• [Problem to work on]
Quote the part of the entries that opens with the line containing "Where should I click to: Click the ログアウト" and closes with the line containing "[x=430, y=11]", leaving the pictures out of your answer.

[Lines of data]
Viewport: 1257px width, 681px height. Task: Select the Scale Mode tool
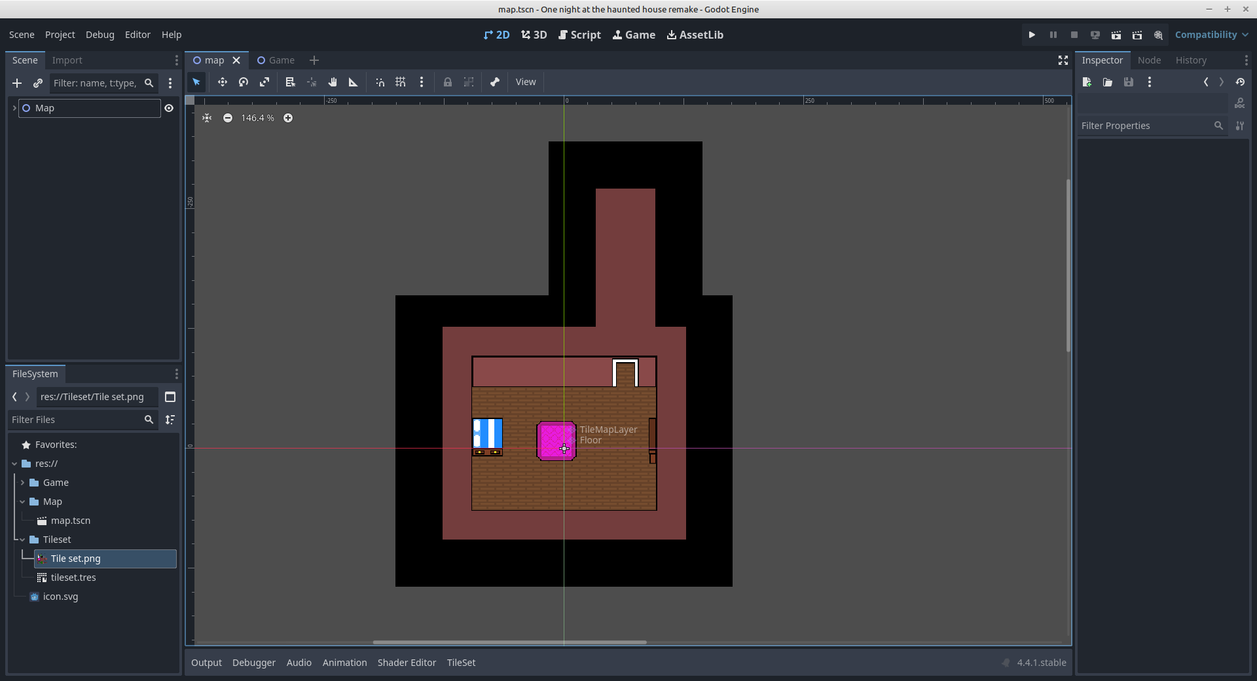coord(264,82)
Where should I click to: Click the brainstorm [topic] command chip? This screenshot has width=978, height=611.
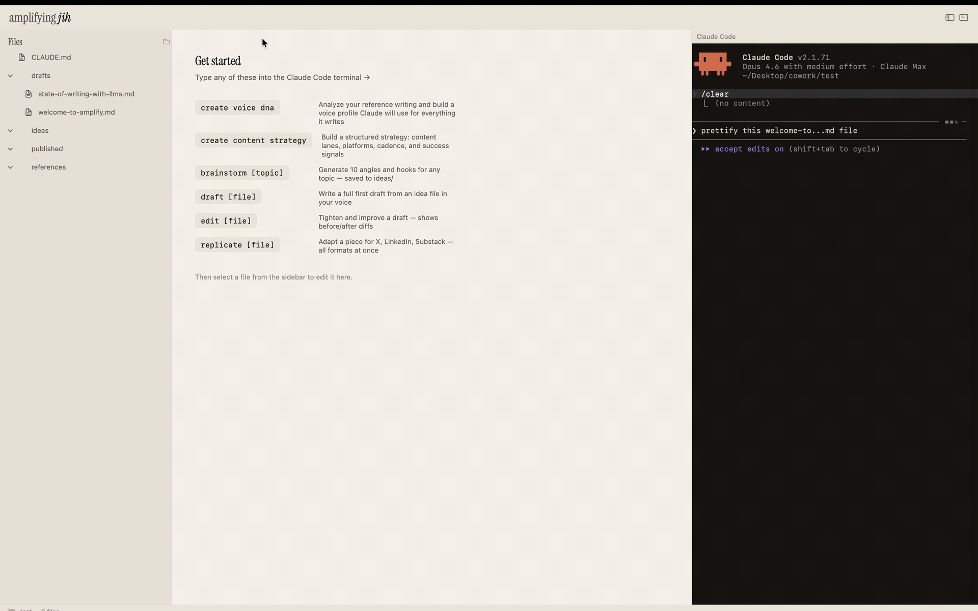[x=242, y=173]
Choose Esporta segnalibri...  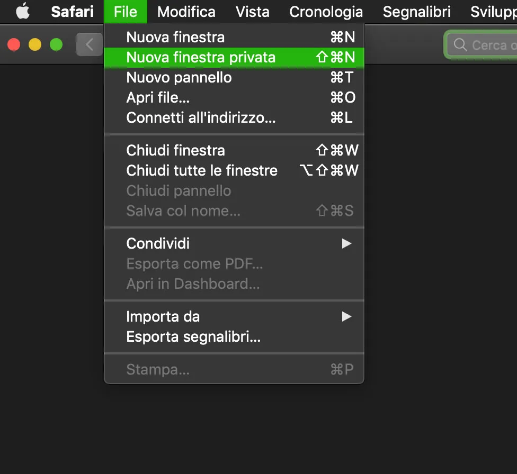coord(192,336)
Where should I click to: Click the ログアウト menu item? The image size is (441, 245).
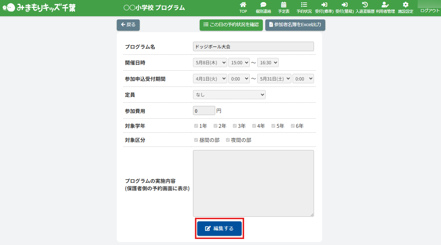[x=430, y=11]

...

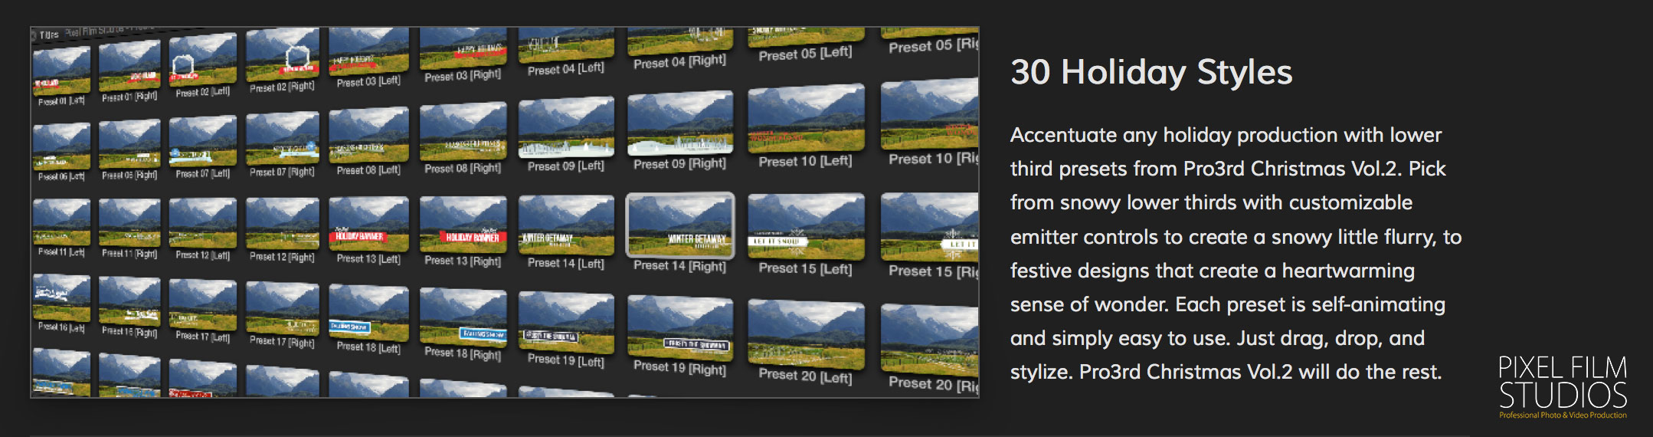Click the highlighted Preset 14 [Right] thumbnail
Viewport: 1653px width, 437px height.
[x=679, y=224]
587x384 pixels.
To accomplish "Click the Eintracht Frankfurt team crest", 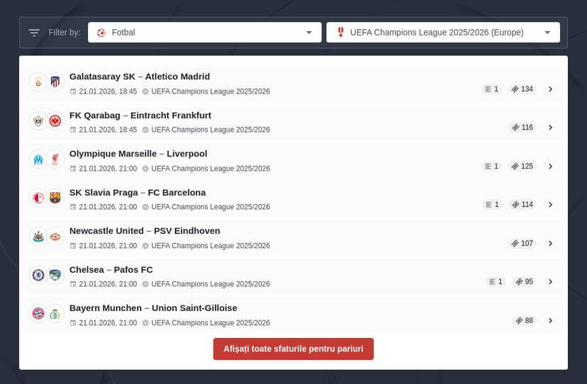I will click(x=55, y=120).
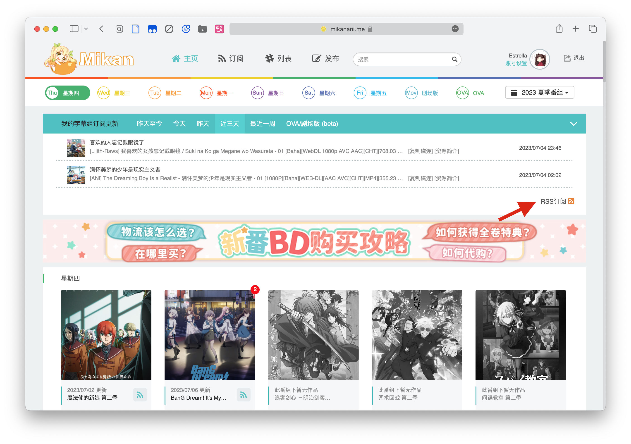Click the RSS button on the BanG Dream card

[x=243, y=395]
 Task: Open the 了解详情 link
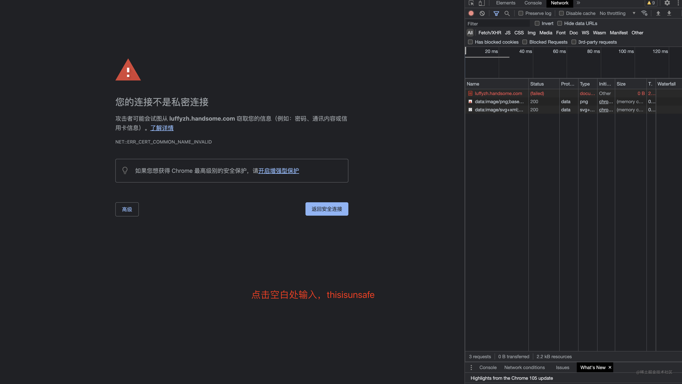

• [Solution]
Where should I click to: Click the ログアウト menu item? The image size is (441, 245).
[x=430, y=11]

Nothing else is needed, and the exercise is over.